When you have a game that has planets orbiting a sun, naturally you would want it so we could move all planets relative to the sun’s position. This is what entity relationships help us achieve.

Creating a hierarchy

To create a parent/child relationship we can spawn our entities and use add_child on our EntityCommands

fn spawn_entities(mut commands: Commands) {
    let parent = commands.spawn_empty().id();
    let child = commands.spawn_empty().id();

    // Add to the front of the parents Children
    commands.entity(parent).add_child(child);

    // Add children the end of Children
    commands.entity(parent).push_children(&[child]);

    // Insert children at a particular position pushing the rest back
    commands.entity(parent).insert_children(0, &[child]);

    // Set children by removing the old children
    commands.entity(parent).replace_children(&[child]);
}

This will update the Parent component of our child entity to be the parent entity. It will also add the child entity to our parent entity’s Children component.

If we wanted to build them all at once instead of one at a time we can use EntityCommands::with_children and pass a closure:

fn spawn_child(mut commands: Commands) {
    commands
        .spawn_empty()
        .with_children(|parent| {
            parent.spawn_empty();
        });
}

Removing children

We can remove children from a parent by adding or removing Parent and changing the members of our Children component.

// Remove all children
commands.entity(parent).clear_children();

// Remove specific children
commands.entity(parent).remove_children(&[child]);

// Removes like clear_children but from the other way
commands.entity(child).remove_parent();

Removing here means removing the Parent component on all children and removing the Children component from the parent.

When you remove_parent:

  1. The Parent component gets removed from the child
  2. The child is removed from the Children of the parent.

Iterating ancestors

When we want to enumerate over our parents, grandparents, etc, we use iter_ancestors on a query of Parent.

This will iterate finding the parent and then its parent until no further Parent component is found.

fn iterate_ancestors(
    query: Query<Entity, With<Player>>,
    parent_query: Query<&Parent>
) {
    let player = query.single();
    for ancestor in parent_query.iter_ancestors(player) {
        info!("{:?} is an ancestor of {:?}", ancestor, player);
    }
}

Iterating children

From the other way, we can fetch the children using iter_descendants.

This will perform a breadth-first search down the children, and their children etc.

fn iterate_children(
    query: Query<Entity, With<Player>>,
    children_query: Query<&Children>
) {
    let player = query.single();
    for child in children_query.iter_descendants(player) {
        info!("{:?} is a descendant of {:?}", child, player);
    }
}

Child changed events

Hierarchy events are automatically added to your app through the hierarchy plugin. When you add, remove or move children these events will fire allowing you to react to them in your systems.

  • ChildAdded which has a parent and child each containing an entity
  • ChildRemoved which has parent and child each containing an entity
  • ChildMoved which has a child, previous_parent and new_parent all each being an entity

Moving children relative to their parents

Transform and Visibility components will be effected by your hierarchies.

This is provided automatically by the propagate_transforms system added from the bevy_transform crate.

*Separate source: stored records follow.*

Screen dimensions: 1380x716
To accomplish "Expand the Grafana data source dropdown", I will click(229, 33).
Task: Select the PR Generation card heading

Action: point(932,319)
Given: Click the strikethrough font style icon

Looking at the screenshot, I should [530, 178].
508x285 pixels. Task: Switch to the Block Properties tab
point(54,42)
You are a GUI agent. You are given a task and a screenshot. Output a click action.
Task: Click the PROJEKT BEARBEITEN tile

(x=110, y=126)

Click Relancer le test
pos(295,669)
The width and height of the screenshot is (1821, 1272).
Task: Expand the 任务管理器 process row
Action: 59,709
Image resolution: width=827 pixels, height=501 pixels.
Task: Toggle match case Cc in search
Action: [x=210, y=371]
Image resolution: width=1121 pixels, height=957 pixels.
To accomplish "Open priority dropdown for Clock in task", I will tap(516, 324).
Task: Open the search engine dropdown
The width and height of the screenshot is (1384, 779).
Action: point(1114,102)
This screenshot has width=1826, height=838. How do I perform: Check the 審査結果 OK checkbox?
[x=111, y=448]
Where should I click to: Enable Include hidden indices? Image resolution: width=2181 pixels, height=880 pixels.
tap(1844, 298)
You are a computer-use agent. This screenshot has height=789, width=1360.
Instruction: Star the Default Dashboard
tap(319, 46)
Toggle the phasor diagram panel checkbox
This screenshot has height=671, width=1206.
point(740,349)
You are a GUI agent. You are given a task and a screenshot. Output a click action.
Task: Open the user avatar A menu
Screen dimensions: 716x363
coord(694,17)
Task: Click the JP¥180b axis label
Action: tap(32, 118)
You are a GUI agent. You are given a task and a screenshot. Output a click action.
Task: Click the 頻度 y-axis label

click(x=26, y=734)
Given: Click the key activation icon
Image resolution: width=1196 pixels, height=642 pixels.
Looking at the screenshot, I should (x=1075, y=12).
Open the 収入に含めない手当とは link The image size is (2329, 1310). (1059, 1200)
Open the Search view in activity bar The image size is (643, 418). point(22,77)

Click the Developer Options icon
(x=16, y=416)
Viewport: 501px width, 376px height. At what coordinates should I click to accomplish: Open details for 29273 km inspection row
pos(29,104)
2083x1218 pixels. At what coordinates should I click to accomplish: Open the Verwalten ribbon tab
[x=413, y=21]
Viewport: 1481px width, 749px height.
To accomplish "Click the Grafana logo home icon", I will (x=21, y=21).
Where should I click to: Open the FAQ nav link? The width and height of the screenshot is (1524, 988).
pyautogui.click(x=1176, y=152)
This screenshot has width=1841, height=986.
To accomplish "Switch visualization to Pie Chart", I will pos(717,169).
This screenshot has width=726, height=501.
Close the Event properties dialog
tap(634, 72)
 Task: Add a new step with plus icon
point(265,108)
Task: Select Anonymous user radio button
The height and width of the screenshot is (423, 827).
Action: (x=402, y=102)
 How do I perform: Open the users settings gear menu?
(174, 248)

This crate is aware of our hierarchies (the Parent and Children components).

When you have Children their transform be local to their Parent so long as they both have the component. Same goes for Visibility, if a parent is not visible then neither will its children.

Aery

This crate provides an early implementation of entity relationships that differs from bevy_hierarchy in some key ways:

Aery stores Edges component on each related entity, which has 8 empty HashMap in it by default. These hash maps will have TypeId as key and IndexSet<Entity> as values.

This is quite different to bevy_hierarchy where Parent is just Entity and Children has a smallvec of four entities.

Aery is also without any ChildAdded, ChildRemoved etc. events.

But in exchange Aery provides breadth first searches, joins, diamond diagrams and other goodies we can use along side the bevy hierarchy crate.